■ **INSTRUCTIONS FOR THE TASK**: Could you copy exactly the lines from the one containing "The width and height of the screenshot is (425, 328)." through the last line of the records, leaving out every picture?

[Saved entries]
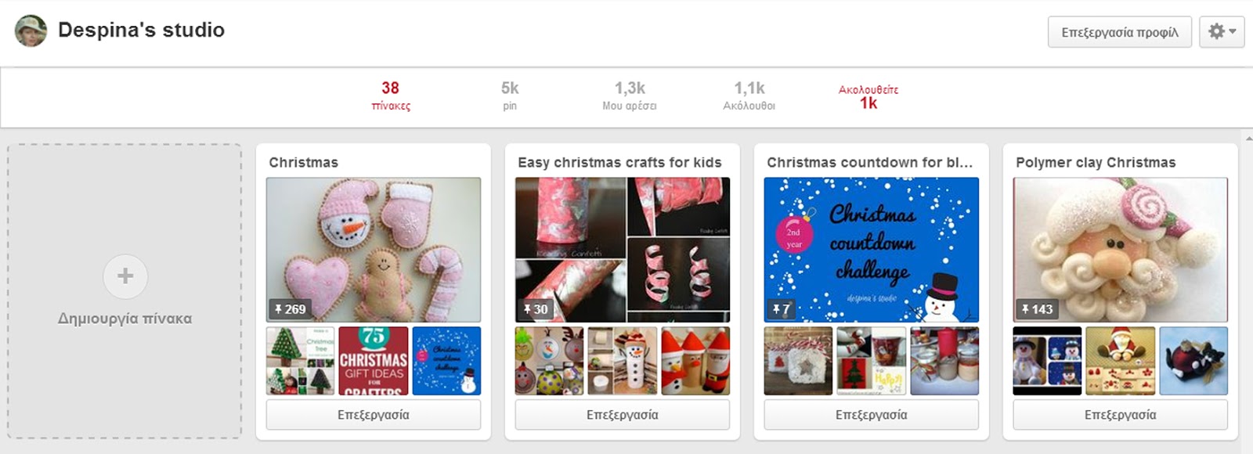Edit the Polymer clay Christmas board
The image size is (1253, 454).
click(x=1121, y=415)
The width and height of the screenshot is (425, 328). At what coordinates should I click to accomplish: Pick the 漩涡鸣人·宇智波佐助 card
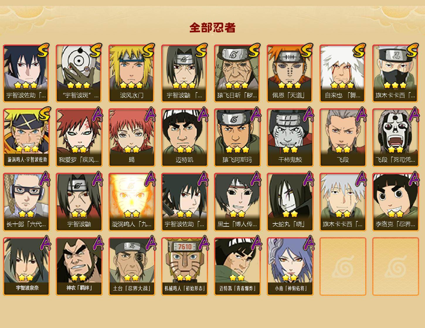click(26, 138)
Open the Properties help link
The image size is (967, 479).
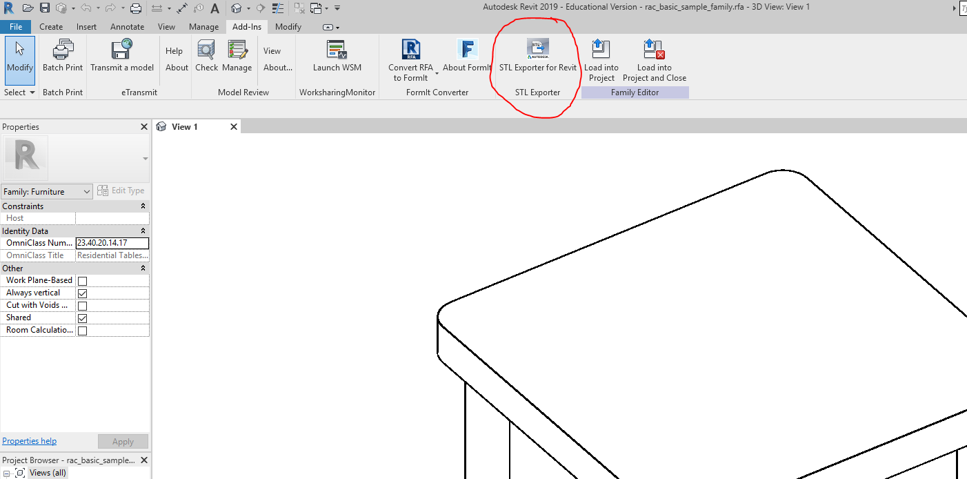point(29,441)
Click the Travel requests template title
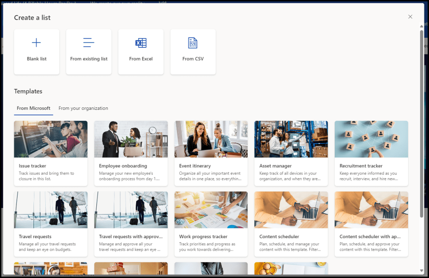The width and height of the screenshot is (429, 278). click(35, 236)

■ **RESPONSE BELOW**:
The width and height of the screenshot is (425, 328). At what coordinates should I click to accomplish: Pick the 漩涡鸣人·宇智波佐助 card
click(26, 138)
Open the Properties help link
The image size is (967, 479).
point(29,441)
Click the Travel requests template title
The width and height of the screenshot is (429, 278). click(35, 236)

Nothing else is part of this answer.